オフサイトバックアップ専用VLAN:外部拠点との通信経路を論理隔離し、侵入経路を限定する
遠隔地バックアップは「便利な裏口」になりかねない
災害対策(BCP)として外部拠点やクラウドストレージへデータを送る際、拠点間をVPNや専用線で結ぶのが一般的だ。しかし、この通信経路がメインネットワークと混在していると、**「遠隔地の拠点がウイルス感染した際に、バックアップ経路を逆流して本社が攻撃される」**というリスクが生じる。
オフサイトバックアップ専用VLANは、遠隔地との通信を特定の「隔離された土管(論理経路)」に閉じ込め、本社側の重要資産へ指一本触れさせないための設計指針である。
構築の設計指針:ハブ&スポーク型の徹底隔離
本社と支店(または自宅・データセンター)を繋ぐ際、ネットワーク全体をブリッジするのではなく、バックアップ通信「だけ」が通る専用のバイパスを作る。
1. 両拠点での専用VLAN(VLAN400)定義
- 本社のVLAN400: 本社のバックアップサーバー/NASが所属。
- 支店のVLAN400: 支店のバックアップ用ストレージが所属。
- 相互通信の限定: 本社の一般業務VLAN(VLAN10)から、支店のVLAN400へのルーティングは原則遮断する。
2. VPNトンネルのセグメント限定(ポリシーベースVPN)
拠点間VPN(IPsec等)を貼る際、許可するネットワーク(Local/Remote Network)を「VLAN400」同士のみに限定する。

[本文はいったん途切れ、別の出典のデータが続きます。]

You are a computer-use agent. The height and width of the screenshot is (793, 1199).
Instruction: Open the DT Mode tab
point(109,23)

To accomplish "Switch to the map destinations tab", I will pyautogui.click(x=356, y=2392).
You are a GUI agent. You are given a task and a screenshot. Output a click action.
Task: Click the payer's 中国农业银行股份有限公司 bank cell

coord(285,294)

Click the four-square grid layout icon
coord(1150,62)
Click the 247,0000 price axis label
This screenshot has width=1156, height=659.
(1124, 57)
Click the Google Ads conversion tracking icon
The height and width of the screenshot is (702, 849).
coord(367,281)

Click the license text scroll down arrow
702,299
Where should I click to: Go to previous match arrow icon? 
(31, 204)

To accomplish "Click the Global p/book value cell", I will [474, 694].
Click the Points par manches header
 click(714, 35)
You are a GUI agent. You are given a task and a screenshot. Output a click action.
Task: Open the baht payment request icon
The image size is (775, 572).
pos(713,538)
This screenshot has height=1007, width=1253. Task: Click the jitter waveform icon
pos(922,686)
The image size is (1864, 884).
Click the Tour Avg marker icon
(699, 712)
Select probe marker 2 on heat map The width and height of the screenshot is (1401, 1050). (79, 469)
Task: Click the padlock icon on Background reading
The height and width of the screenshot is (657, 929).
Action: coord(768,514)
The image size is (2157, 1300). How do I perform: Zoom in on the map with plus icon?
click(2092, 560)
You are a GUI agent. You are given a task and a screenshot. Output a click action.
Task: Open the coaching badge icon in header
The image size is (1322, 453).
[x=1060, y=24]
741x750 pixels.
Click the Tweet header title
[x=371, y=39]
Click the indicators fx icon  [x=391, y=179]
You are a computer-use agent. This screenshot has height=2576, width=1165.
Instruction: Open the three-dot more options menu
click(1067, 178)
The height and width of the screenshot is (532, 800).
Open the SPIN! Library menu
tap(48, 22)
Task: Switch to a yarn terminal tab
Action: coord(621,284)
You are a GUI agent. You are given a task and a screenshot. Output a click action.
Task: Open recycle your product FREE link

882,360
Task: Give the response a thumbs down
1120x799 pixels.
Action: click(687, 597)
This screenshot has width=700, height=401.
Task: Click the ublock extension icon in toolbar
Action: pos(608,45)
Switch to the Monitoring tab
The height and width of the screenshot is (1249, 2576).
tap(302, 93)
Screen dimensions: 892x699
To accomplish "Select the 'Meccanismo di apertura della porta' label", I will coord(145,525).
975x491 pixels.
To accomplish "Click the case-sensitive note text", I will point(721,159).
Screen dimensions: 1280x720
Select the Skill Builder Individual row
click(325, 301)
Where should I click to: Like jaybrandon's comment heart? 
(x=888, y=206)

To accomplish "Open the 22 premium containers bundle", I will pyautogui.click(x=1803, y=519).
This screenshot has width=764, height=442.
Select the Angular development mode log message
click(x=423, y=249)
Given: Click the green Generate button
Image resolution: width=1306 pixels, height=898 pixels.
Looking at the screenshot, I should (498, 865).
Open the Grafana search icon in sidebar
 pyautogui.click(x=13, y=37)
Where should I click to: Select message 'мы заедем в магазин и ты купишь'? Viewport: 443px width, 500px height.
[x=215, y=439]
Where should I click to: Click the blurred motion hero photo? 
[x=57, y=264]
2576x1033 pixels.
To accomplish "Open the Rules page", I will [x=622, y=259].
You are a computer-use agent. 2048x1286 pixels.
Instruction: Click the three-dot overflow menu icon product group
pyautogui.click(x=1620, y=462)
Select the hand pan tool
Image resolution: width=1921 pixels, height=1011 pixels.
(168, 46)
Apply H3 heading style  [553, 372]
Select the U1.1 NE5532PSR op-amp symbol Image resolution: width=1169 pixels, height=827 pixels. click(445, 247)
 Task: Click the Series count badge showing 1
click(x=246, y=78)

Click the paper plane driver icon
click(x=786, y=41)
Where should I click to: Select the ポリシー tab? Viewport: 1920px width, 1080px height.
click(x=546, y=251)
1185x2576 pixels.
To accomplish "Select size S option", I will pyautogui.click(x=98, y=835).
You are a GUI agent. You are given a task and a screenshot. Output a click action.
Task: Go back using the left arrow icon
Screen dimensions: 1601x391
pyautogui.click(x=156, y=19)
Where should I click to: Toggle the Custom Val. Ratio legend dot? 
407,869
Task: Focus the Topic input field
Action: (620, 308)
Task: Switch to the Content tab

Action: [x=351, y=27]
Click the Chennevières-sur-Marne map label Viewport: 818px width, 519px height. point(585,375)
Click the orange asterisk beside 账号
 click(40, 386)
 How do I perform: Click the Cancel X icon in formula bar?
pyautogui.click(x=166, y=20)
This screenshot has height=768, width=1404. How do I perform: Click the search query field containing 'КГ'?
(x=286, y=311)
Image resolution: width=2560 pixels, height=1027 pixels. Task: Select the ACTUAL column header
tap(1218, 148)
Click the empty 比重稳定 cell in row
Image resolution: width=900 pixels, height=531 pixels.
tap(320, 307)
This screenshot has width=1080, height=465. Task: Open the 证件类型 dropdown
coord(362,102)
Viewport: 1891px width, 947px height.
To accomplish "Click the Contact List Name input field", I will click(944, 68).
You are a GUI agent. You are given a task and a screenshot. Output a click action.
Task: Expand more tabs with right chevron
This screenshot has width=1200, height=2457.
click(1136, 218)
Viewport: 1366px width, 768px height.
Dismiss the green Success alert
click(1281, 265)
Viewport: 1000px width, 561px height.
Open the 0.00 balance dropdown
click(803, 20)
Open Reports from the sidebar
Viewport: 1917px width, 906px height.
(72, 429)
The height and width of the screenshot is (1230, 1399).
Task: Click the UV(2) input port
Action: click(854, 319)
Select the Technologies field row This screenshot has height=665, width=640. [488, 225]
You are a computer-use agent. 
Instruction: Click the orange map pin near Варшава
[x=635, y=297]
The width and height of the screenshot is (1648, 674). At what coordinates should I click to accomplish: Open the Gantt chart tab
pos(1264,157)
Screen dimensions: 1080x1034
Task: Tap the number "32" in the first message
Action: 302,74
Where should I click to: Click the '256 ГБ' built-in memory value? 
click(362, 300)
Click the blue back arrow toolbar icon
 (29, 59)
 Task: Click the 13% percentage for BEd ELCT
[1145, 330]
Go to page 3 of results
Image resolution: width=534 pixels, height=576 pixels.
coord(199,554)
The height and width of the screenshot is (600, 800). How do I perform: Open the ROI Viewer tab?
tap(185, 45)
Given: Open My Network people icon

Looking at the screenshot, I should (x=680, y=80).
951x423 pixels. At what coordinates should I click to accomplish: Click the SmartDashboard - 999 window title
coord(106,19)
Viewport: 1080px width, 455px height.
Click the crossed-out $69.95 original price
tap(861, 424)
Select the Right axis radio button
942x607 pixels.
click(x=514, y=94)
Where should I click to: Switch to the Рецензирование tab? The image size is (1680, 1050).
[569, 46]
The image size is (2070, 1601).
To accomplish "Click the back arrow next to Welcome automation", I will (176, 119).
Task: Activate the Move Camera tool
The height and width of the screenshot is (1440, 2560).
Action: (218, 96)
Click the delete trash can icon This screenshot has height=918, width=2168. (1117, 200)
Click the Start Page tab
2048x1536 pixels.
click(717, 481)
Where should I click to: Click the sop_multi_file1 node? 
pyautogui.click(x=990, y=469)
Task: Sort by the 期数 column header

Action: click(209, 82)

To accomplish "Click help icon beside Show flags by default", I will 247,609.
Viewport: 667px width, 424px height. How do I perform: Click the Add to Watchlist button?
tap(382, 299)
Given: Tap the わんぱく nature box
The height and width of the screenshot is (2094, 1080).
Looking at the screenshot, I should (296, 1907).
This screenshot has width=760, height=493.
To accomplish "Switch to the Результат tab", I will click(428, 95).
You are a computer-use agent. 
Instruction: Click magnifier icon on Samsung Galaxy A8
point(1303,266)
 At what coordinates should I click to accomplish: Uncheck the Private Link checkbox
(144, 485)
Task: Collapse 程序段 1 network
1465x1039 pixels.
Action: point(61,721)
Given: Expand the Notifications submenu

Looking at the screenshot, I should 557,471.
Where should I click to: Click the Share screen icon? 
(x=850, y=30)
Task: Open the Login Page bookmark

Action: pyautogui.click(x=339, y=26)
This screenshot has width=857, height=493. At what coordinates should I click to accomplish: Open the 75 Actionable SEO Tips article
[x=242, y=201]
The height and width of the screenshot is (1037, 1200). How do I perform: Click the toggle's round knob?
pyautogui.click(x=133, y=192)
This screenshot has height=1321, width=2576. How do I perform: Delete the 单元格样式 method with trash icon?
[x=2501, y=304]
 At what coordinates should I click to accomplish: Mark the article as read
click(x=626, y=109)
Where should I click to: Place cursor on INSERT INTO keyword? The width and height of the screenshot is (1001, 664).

- 効果: もし支店のPCがランサムウェアに感染して本社をスキャンしようとしても、VPNトンネル自体が「VLAN400のパケット以外」を通さないため、本社のメインネットワーク(VLAN10)は支店から物理的に見えない状態になる。
3. 一方向性の確保(ステートフル・インスペクション)
ルーターのファイアウォールで、通信の開始方向を制限する。
- 許可:
本社VLAN400→支店VLAN400(同期の開始)。 - 拒否:
支店VLAN400→本社VLAN400(支店側からの接続開始を禁止)。 - これにより、支店側が物理的に盗難・侵害されても、本社側へアクセスを仕掛ける「踏み台」にされるのを防ぐ。
運用のメリット
- BCPの安全性向上: 遠隔地バックアップという「守りのための仕組み」が「攻め込まれる穴」になる矛盾を解消できる。
- 拠点間トラブルの遮断: 支店側のネットワーク構成ミスやループが発生しても、隔離されたVLAN内での出来事で済むため、本社側の業務に影響が出ない。
- トラフィック管理の容易化: 大容量のバックアップ転送が拠点間VPNの帯域を占有しても、QoS(優先制御)をVLAN単位でかけやすくなる。
注意点:証明書と認証の管理
- VPNの認証: 拠点間接続には共有鍵(PSK)だけでなく、証明書認証を併用し、万が一支店側のルーターが物理的に盗まれても、即座に本社側で証明書を失効(Revoke)させて接続を遮断できるようにしておく。